As I write, the news has just broken that Britain will not be part of any military action against Syria in response to the recent nerve-gas attack on Syrian civilians in a rebellious area. No attack has yet begun, as far as I know.
So, what are the pros, cons, possible targets, and possible consequences?
The Obama “red line” comment of several weeks ago has put the Administration into a box. If we do nothing, we are a “paper tiger”, and it gives a signal that we are now afraid to get involved in another Mideast quagmire. So, a lot of the Very Serious People (an appellation swiped from Krugman) are saying there will be some sort of military strike, probably using cruise missiles.
I suspect the “red line” may have been an off-script moment, but it’s now policy. Republicans are disagreeing with each other, torn between machismo, isolation, and knee-jerk Obama loathing.
But if you are going to launch weapons, you’d better have an idea what might happen. Is the point of a military strike to function as a slap on the wrist? Would it make the point of “Don’t try that again or we’ll hit even harder?” I doubt anyone is considering an action strong enough to actually depose Assad, since there aren’t many moderates left in the rebellion. So the intensity of any action has to be carefully calibrated to say, “watch out, you don’t want there to be a next time”. Too soft, and it invites derision. Too hard, and there’s little room for any escalation.

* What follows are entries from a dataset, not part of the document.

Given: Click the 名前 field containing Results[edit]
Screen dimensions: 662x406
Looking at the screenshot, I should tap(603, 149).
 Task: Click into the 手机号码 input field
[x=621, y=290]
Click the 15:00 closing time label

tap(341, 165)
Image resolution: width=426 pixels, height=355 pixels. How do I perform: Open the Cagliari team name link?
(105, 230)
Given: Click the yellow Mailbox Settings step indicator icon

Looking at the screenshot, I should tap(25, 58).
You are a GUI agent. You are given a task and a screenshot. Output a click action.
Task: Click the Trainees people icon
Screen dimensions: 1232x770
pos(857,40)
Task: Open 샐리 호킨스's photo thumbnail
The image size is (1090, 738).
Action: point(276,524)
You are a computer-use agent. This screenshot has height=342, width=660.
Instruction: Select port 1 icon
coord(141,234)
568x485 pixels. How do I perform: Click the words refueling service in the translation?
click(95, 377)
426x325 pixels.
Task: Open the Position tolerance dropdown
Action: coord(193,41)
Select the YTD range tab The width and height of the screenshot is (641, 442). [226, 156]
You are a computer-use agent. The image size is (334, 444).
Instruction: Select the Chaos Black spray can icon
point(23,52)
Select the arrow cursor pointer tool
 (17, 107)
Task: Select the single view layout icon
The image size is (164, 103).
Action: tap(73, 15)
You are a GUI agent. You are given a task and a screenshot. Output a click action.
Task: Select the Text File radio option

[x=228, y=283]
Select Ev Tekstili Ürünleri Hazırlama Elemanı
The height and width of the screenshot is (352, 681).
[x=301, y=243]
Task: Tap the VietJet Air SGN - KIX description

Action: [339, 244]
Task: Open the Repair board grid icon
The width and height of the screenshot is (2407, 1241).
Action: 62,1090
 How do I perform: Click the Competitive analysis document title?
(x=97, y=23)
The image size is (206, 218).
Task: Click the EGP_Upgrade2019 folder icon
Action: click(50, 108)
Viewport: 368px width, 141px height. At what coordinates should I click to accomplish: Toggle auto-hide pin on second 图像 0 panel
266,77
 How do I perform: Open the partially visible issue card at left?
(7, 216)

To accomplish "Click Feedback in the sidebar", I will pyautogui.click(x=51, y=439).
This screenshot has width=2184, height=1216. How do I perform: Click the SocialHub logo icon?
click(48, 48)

What targets would be an appropriate wrist to slap? The HQ of the unit that fired the chemical shell(s)? A munitions depot, which would surely release more poisons? A governmental facility? A “presidential palace”? Civilian casualties are likely, and would undoubtedly be exploited for their propaganda value. (In fact, there are enough wounded civilians available that even a missile that landed and popped up a big rubber snake would generate “casualties”.)
What might be the effect of an attack on public opinion? There are at least three constituencies to consider: the pro-Assad side, the anti-Assad side, and the non-Syrian average Arab. The pro-Assad side will not appreciate being bombed, duh, and might turn terrorists loose against US or Israeli interests,. Not good if the Sarin genie is out of the bottle. The anti-Assad side will likely decry any strike as too weak, unless there are significant collateral casualties. And it’s easy to imagine the general view of “there’s another case of heavy-handed American imperialism again, messing around with another Mid-eastern country.”
It’s a tough quandary. Glad it’s not my job to make that decision.